According to Darryl Jefferson, senior vice president of engineering and technology for NBC Olympics and Sports, NBC, the official U.S. broadcaster for the Olympic games has been working for almost two years in both Paris & the NBC Sports Hub in Stamford, Connecticut to ensure a broadcast that is swifter, higher and stronger.
This will be Jefferson’s first games as head of NBC Olympics’ tech operations. Jefferson has been with NBC Olympics since 2008 in Post Production and Asset Management teams.
"We started design and peer review about 20 months ago, with build, configure and test in our integration facility. We tested video paths, workflows, delivery mechanisms and failure modes all before items shipped out. We ship gear mostly pre-configured, pre-installed, and pre-tested, for both speed of deployment and for peace of mind."
Darryl Jefferson
The Broadcast is going to be complex, with numerous venues and the the need to integrate feeds from the primary Olympics video system. There are a lot of moving parts. Their goal is for viewers to experience a seamless broadcast. So seamless viewers won't notice that many of the on-air talent is in Stamford, while the bustle is happening in Paris.
"The biggest leap is splitting large parts of our team between Paris and Stamford. Transporting large quantities of cameras, effects gear and studios full of equipment all the way home has historically not been financially viable. In some cases, the latency was unacceptable. That split approach allows us to cover more sports with fewer total people traveling than just a few Games ago."
Darryl Jefferson
(Image credit: NBC)
NBC Is prepared to give the viewers a seamless broadcast with the revolution in connectivity and capability.
"With new tools, robust networks, capacity with cloud infrastructure, and the ability to approach signal transport differently, there exists a whole host of new options today"
Darryl Jefferson
The Oylmpics will be broadcasted in 4K/HDR and 5.1.4 immersive audio. Jefferson says "It may be a tie between getting HDR support everywhere we may need it, and the large cut over to support IP in many places. Although we’ve had important experience with both, there exist so many devices, solutions, vendors and third parties that do not support wide color gamut today, or equipment through which color information doesn’t survive."
One of NBC's most basic decisions assembling a system of this size is where to use the SMPTE ST 2110 IP video standard and where to use the older SMPTE SDI standard. "We have a healthy mixture of both, but are about 60% ST 2110 handoff, venue and core orchestration,” Jefferson said. “In some cases, we support both formats within a Tech Center, or gateway translation to convert one to the other. Fortunately, we have spent the last few Games [since Tokyo] making the transition over time, and certainly learning all the lessons.”

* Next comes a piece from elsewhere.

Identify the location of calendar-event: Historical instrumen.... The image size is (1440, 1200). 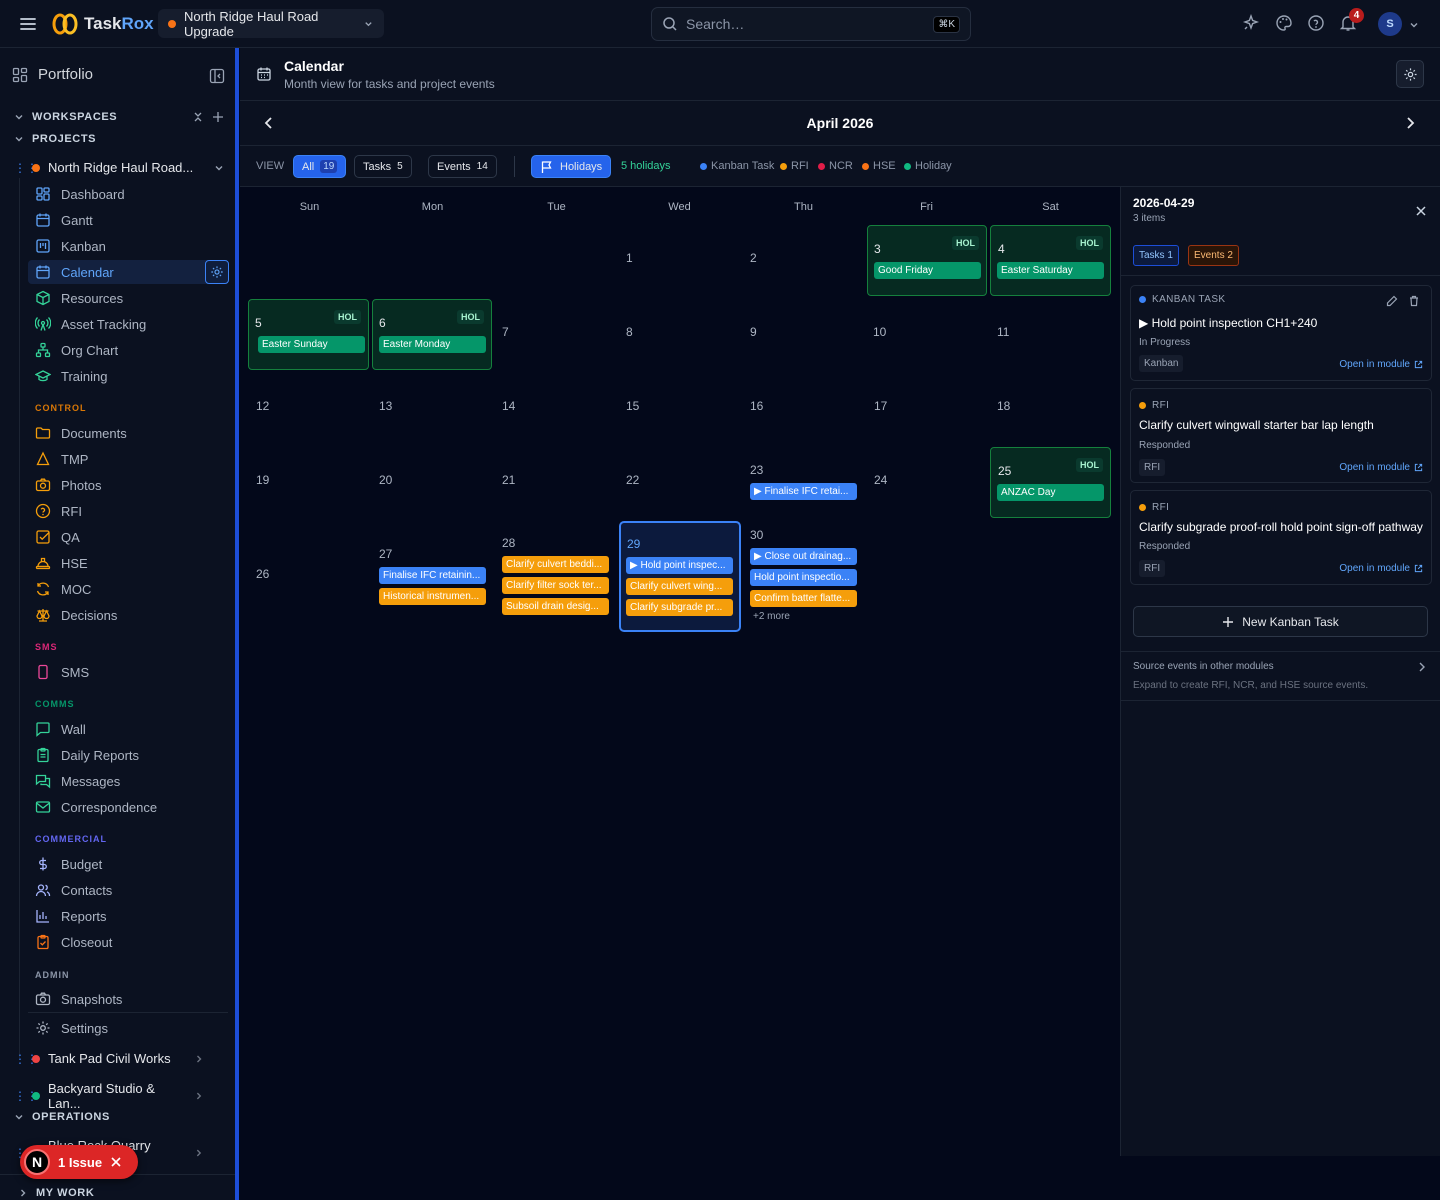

In addition to SDI and ST 2110, NBC is also using some NDI. “We are using NDI in some areas, specifically NDI v6, with support of HDR and enhanced audio,” Jefferson said.
"We have a whole trove of new technology, some of which is well behind the camera [ST 2110 and Dante, HDR and ATMOS everywhere], new encoding mezzanine formats, and also a good deal of enhancements to bring viewers further behind the scenes. Backstage cameras, audio from coaches, cameras in the stands with families, even biometrics on family and coaches. The goal of all this technology is to bring more elements of storytelling around each athlete’s journey."